## TASK REQUIREMENTS
1. Copy the part of the thread on package loading and random numbers starting with "It seems to" and going on through "a big problem.", word for word.
2. Shorten the paragraph in the thread on package loading and random numbers that begins "I think the problem is that, even if the user were to set.seed()", keeping its main facts.

[Bioc-devel] loading database package changes random number

Kasper Daniel Hansen k@@perd@n|e|h@n@en @end|ng |rom gm@||@com
Thu May 23 17:09:28 CEST 2019


It seems to me that BiocParallel should not touch the parallel stream at
load. I don't see why that is necessary, but ok, I just have a vague
understanding of why its doing it, so perhaps I am wrong.

On Thu, May 23, 2019 at 4:29 AM Steffi Grote <steffi_grote using eva.mpg.de>
wrote:

> Thank you Martin, that's exactly the problem.
> So for now I will just leave it like it is without setting a seed inside a
> function,
> and hope that the behaviour of DelayedArray might be updated. Anyway, I
> don't think it is a big problem.
>
> Best,
> Steffi
>
> > On May 22, 2019 at 5:02 PM Martin Morgan <mtmorgan.bioc using gmail.com>
> wrote:
> >
> >
> > I think the problem is that, even if the user were to set.seed(), it
> will have different consequences depending on whether DelayedArray is
> already loaded, or not yet loaded. DelayedArray gets loaded in some way
> that is not transparent to the user, as a dependency-of-a-dependency-of-an
> annotation package.
> >
> > I guess an acceptable solution would be for DelayedArray to remember and
> restore the random number seed before creating a BiocParallel param, with
> an edge case being that .Random.seed is NULL in a new R session.
> >
> > Martin
> >
> > On 5/22/19, 9:57 AM, "Kasper Daniel Hansen" <
> kasperdanielhansen using gmail.com> wrote:
> >
> >     Why don't you let this be under the user's control and not do this
> at all. People should know that reproducibility of random numbers requires
> setting the seed, but that is best done by the user and not a package
> author.
> >
> >     On Wed, May 22, 2019 at 9:30 AM Steffi Grote <
> steffi_grote using eva.mpg.de> wrote:
> >
> >
> >     Hi all,
> >
> >     I tried to circumvent the problem by adding an optional seed as
> parameter like this:
> >
> >     my_fun = function(..., seed = NULL){
> >
> >         code that might change the RNG
> >
> >         if (!is.null(seed)){
> >             set.seed(seed)
> >         }
> >
> >         code that runs permutations
> >     }
> >
> >     which solves the reproducibility issue, but gives me a Warning in
> BiocCheck:
> >         * WARNING: Remove set.seed usage in R code
> >           Found in R/ directory functions:
> >             my_fun()
> >
> >     What is the best way to deal with this?
> >
> >     Thanks in advance,
> >     Steffi
> >
> >
> >     > On April 12, 2019 at 1:10 AM Martin Morgan <
> mtmorgan.bioc using gmail.com> wrote:
> >     >
> >     >
> >     > That easy strategy wouldn't work, for instance two successive
> calls to MulticoreParam() would get the same port assigned, rather than the
> contract of a 'random' port in a specific range; the port can be assigned
> by the manager.port= argument if the user wants
> >      to avoid random assignment. I could maintain a separate random
> number stream in BiocParallel for what amounts to a pretty trivial and
> probably dubious strategy [choosing random ports in hopes that one is not
> in use], but that starts to sound like a more substantial
> >      feature.

## ENTRIES

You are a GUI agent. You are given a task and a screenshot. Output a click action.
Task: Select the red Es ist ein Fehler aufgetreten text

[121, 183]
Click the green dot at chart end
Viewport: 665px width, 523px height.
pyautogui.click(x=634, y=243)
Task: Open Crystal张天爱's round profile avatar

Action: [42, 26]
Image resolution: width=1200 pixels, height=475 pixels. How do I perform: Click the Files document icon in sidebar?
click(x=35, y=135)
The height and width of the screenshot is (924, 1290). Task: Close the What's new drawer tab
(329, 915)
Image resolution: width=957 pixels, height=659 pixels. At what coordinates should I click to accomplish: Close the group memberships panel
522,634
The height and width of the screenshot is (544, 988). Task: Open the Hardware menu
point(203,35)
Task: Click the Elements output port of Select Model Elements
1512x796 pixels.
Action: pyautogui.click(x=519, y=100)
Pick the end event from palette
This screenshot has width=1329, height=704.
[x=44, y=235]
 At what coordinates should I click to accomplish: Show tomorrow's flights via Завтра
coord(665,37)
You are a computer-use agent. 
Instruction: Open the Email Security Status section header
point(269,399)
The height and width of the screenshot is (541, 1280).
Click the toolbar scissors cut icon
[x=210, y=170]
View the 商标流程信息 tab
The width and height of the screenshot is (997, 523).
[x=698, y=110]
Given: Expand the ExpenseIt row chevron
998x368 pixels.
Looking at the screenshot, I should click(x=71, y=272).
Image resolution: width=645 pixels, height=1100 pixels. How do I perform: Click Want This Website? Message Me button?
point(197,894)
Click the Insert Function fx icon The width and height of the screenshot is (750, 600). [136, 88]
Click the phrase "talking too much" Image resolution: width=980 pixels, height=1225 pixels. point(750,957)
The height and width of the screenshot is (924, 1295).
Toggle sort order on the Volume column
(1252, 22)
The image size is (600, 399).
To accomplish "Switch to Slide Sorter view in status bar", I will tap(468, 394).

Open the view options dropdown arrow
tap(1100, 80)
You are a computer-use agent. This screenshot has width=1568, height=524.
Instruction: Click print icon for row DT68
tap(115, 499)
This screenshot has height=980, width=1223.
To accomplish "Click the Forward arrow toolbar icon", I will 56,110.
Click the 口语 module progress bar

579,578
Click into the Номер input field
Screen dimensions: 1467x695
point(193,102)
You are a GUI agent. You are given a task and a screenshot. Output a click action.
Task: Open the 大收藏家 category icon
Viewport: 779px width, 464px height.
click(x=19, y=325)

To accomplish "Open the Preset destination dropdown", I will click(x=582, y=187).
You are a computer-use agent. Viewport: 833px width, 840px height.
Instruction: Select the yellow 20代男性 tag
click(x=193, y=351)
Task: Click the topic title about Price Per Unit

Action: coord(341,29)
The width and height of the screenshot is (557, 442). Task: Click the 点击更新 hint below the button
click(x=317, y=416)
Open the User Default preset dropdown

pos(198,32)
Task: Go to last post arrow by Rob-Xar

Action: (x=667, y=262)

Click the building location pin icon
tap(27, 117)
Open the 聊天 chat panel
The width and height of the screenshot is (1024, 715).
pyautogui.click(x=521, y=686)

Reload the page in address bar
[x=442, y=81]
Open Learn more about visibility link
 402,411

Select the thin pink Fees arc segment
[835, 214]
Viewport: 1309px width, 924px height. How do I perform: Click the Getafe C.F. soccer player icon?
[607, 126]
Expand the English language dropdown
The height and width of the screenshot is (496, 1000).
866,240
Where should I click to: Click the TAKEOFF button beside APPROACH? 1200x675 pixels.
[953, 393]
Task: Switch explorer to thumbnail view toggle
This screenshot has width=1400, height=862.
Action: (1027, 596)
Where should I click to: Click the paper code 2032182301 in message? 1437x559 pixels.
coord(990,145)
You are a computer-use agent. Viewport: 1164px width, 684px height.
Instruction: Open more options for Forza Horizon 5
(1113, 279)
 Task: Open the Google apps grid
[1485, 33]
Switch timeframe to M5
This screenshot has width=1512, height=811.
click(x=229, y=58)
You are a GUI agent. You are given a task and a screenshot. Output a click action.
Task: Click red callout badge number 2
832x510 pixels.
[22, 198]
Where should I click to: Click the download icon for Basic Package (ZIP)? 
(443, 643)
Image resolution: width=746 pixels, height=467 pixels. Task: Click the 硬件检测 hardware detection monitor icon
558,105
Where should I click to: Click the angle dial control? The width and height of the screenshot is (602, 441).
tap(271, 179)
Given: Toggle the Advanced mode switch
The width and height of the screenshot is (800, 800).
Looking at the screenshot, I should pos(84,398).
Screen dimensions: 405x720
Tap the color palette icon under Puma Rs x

## ANSWERS TO THE EXERCISES
1.
It seems to me that BiocParallel should not touch the parallel stream at
load. I don't see why that is necessary, but ok, I just have a vague
understanding of why its doing it, so perhaps I am wrong.

On Thu, May 23, 2019 at 4:29 AM Steffi Grote <steffi_grote using eva.mpg.de>
wrote:

> Thank you Martin, that's exactly the problem.
> So for now I will just leave it like it is without setting a seed inside a
> function,
> and hope that the behaviour of DelayedArray might be updated. Anyway, I
> don't think it is a big problem.

2. Even if the user calls set.seed(), the result differs depending on whether DelayedArray is already loaded. The user can't easily see when it loads, because it comes in as a dependency of a dependency of an annotation package.